> **Task to complete**: Every word of the data below has to be copied faithfully.

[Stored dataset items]
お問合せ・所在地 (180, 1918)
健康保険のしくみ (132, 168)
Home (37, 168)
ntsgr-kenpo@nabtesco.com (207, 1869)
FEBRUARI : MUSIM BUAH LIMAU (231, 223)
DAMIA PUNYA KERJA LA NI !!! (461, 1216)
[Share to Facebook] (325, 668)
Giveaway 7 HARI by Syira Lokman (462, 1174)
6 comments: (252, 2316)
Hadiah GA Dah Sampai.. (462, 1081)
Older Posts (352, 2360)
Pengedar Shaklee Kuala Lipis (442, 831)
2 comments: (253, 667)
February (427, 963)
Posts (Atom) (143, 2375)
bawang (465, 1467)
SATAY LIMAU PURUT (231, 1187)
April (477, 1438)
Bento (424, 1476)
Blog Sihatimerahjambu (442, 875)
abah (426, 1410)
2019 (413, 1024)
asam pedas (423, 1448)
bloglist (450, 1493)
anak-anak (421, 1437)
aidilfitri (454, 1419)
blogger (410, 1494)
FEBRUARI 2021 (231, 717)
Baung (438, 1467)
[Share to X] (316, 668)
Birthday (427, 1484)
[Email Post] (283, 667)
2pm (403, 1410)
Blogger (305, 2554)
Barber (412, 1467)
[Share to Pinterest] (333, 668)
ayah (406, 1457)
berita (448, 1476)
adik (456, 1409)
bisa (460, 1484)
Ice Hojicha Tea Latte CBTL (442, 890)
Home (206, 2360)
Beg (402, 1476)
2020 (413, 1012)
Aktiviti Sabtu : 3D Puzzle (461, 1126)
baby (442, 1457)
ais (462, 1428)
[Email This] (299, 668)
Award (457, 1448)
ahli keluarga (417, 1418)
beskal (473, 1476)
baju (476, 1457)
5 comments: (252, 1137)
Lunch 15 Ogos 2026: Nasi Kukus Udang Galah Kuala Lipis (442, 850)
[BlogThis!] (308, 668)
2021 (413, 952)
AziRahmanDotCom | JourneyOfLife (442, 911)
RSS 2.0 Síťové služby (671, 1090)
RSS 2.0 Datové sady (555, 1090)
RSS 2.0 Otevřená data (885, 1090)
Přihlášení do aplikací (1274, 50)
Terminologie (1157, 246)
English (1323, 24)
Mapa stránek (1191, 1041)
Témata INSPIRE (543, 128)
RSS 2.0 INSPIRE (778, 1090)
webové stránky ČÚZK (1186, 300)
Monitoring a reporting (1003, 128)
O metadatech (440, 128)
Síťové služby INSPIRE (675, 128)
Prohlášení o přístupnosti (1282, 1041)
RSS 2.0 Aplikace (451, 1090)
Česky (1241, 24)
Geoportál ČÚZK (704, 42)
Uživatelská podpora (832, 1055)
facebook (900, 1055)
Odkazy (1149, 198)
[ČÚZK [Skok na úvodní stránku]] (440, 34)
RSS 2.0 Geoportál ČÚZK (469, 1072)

> **Exercise result**:
お問合せ・所在地 (180, 1918)
健康保険のしくみ (132, 168)
Home (37, 168)
ntsgr-kenpo@nabtesco.com (207, 1869)
FEBRUARI : MUSIM BUAH LIMAU (231, 223)
DAMIA PUNYA KERJA LA NI !!! (461, 1216)
[Share to Facebook] (325, 668)
Giveaway 7 HARI by Syira Lokman (462, 1174)
6 comments: (252, 2316)
Hadiah GA Dah Sampai.. (462, 1081)
Older Posts (352, 2360)
Pengedar Shaklee Kuala Lipis (442, 831)
2 comments: (253, 667)
February (427, 963)
Posts (Atom) (143, 2375)
bawang (465, 1467)
SATAY LIMAU PURUT (231, 1187)
April (477, 1438)
Bento (424, 1476)
Blog Sihatimerahjambu (442, 875)
abah (426, 1410)
2019 (413, 1024)
asam pedas (423, 1448)
bloglist (450, 1493)
anak-anak (421, 1437)
aidilfitri (454, 1419)
blogger (410, 1494)
FEBRUARI 2021 (231, 717)
Baung (438, 1467)
[Share to X] (316, 668)
Birthday (427, 1484)
[Email Post] (283, 667)
2pm (403, 1410)
Blogger (305, 2554)
Barber (412, 1467)
[Share to Pinterest] (333, 668)
ayah (406, 1457)
berita (448, 1476)
adik (456, 1409)
bisa (460, 1484)
Ice Hojicha Tea Latte CBTL (442, 890)
Home (206, 2360)
Beg (402, 1476)
2020 (413, 1012)
Aktiviti Sabtu : 3D Puzzle (461, 1126)
baby (442, 1457)
ais (462, 1428)
[Email This] (299, 668)
Award (457, 1448)
ahli keluarga (417, 1418)
beskal (473, 1476)
baju (476, 1457)
5 comments: (252, 1137)
Lunch 15 Ogos 2026: Nasi Kukus Udang Galah Kuala Lipis (442, 850)
[BlogThis!] (308, 668)
2021 (413, 952)
AziRahmanDotCom | JourneyOfLife (442, 911)
RSS 2.0 Síťové služby (671, 1090)
RSS 2.0 Datové sady (555, 1090)
RSS 2.0 Otevřená data (885, 1090)
Přihlášení do aplikací (1274, 50)
Terminologie (1157, 246)
English (1323, 24)
Mapa stránek (1191, 1041)
Témata INSPIRE (543, 128)
RSS 2.0 INSPIRE (778, 1090)
webové stránky ČÚZK (1186, 300)
Monitoring a reporting (1003, 128)
O metadatech (440, 128)
Síťové služby INSPIRE (675, 128)
Prohlášení o přístupnosti (1282, 1041)
RSS 2.0 Aplikace (451, 1090)
Česky (1241, 24)
Geoportál ČÚZK (704, 42)
Uživatelská podpora (832, 1055)
facebook (900, 1055)
Odkazy (1149, 198)
[ČÚZK [Skok na úvodní stránku]] (440, 34)
RSS 2.0 Geoportál ČÚZK (469, 1072)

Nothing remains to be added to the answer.